In June of 1983 I resigned a church position at a Baptist church and immediately accepted another position as youth director of a local United Methodist Church across the street. During my first conversation with my new pastor, he said, “David, there are many things you can do with your youth, but there is one thing you will do.”  I said, “Okay”. And he continued “Every summer you will take them to Ichthus, an outdoor Christian rock experience in Wilmore, Kentucky”.   I’m thinking, “Bring it on. I love Christian contemporary music.” So I said, “Sure. That’s great. Let’s go.”

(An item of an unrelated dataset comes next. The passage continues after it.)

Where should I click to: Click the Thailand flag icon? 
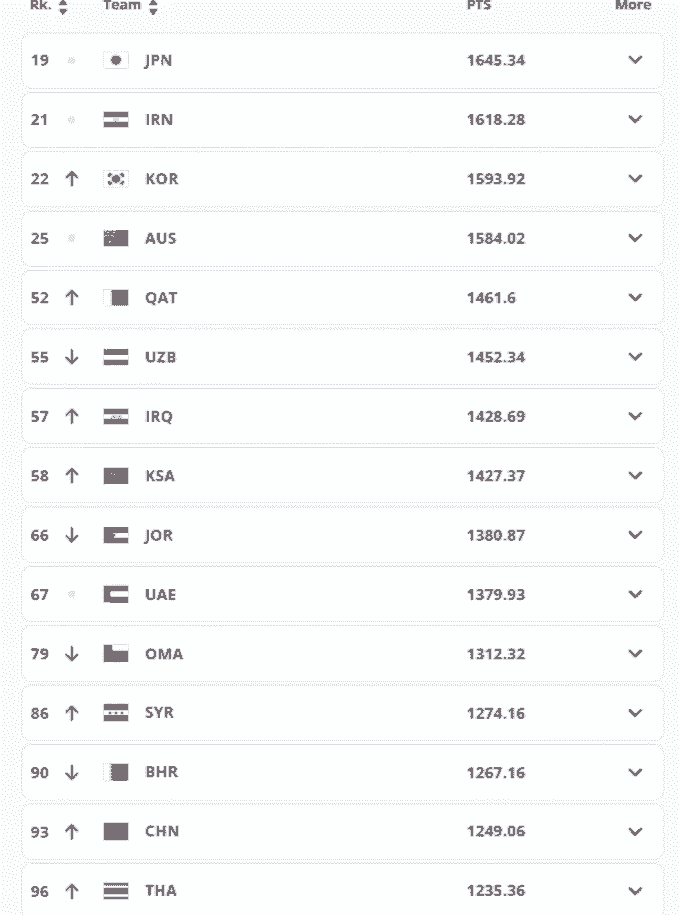[116, 891]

I didn’t miss that he said, “Christian rock” but I thought, “How much harder can it get than contemporary?”. Turns out. A lot harder.   I was musically raised on Amy Grant, Phil Keaggy, Love Song, 2nd Chapter of Acts, Michael Card, Keith Green, David Meece and so many others.  I was excited already. At this point I will interject that I do not remember the name of a single “Christian rock band” that was at Ichthus.  I do remember that Phil Keaggy was there one year and the next year Michael Card was a featured artist. And I certainly enjoyed listening to them.  But as for the other fifty or so bands that were there, I don’t remember a single one.  I will now name some of the bands who more than likely were  there: 12 Stones, Anberlin, Ashes Remain, Skillett,  Fireflight, Flyleaf, Kutless and dozens more that I now enjoy listening to. But this afternoon listening to and immensely enjoying Red, I knew in my heart that Red was there.  I'm quite sure that I  heard them sing. And if so I  sat there  with 30,000 other people around me and in my snobbery and indignation didn’t appreciate any of it. Ichthus has been called  the Woodstock of Christian music. The fact that I was there, but wasn't there at all is a crying shame.

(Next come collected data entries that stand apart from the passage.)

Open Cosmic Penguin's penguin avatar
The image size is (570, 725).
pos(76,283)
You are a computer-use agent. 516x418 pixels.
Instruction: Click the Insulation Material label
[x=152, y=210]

Let me explain a bit more about “Christian rock.”  Another category, the category Red is in, is “alternative metal.”  Yes, it’s the hard stuff. Pandora Radio introduced me to  Red about ten years ago.  I was listening to my Switchfoot station when it cycled into a song by Red.  I don’t remember the song, but I remember having an immediate affinity for it.  I now own many Red CDs and have created numerous Spotify playlists of their music.  I listen to Red quite often. To say I love it is an understatement.  Yes, if you listen to Feed the Machine, Darkest Part, Step Inside or Shadow and Soul you will be introduced to their “heavy metal”. But if you keep listening and hear Pieces, Hymn for the Missing or Not Alone, I think you’ll agree that they could play them at about any contemporary church on Sunday morning.  They are that versatile and that good.

And Red was more than likely a featured band at at least one of those Ichthus experiences. So that’s why this afternoon it was vexing my spirit. In 1983 I was watching and listening to musical genius, but I just sat there. I just wish I had not been so musically narrow and arrogant to not appreciate them  when they were right in front of my eyes. That I don't have a memory of it.

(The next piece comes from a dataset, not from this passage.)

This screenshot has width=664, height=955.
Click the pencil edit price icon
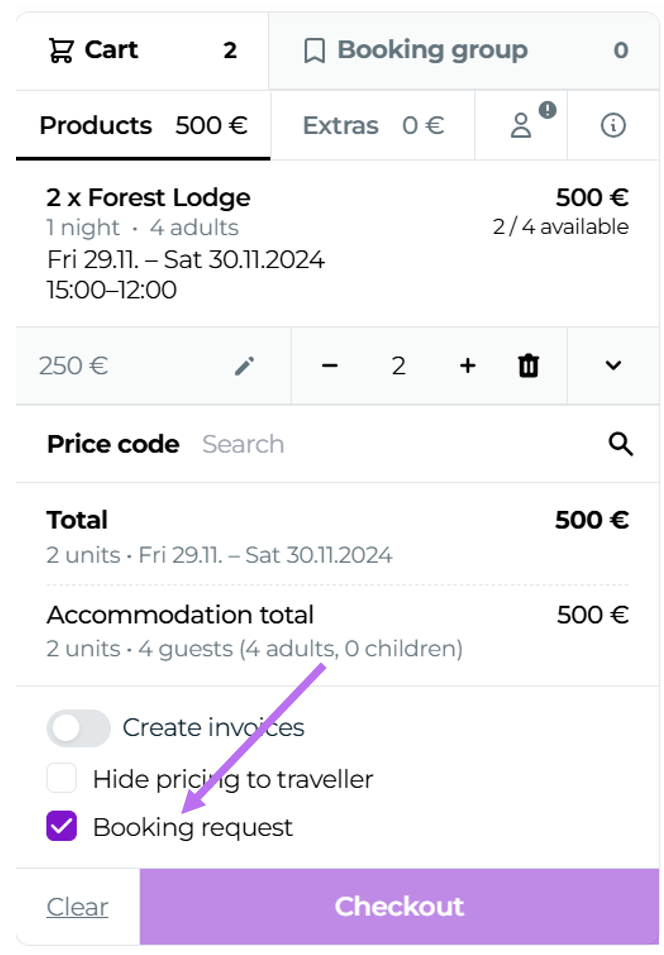coord(244,366)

So it helped to talk about it. Thanks for listening.  I think I’m over it and can move on.  I will listen to my Red playlist with no unnecessary pain. I promise. And to be fair, most people who were at Woodstock don't remember being there either. But what about the pain I feel every time I wash dishes? I think about how I wish that every now and then I had lingered in the kitchen of 102 Glenn Street after supper  to help Mom with the dishes. I wish I had asked her about her day.  Her life. Asked her about anything, instead of rushing off to  watch Green Acres or the Beverly Hillbillies. I wash a lot of dishes. I feel a lot of pain. And after fifteen years, I still miss my mom so much.  Necessary or unnecessary?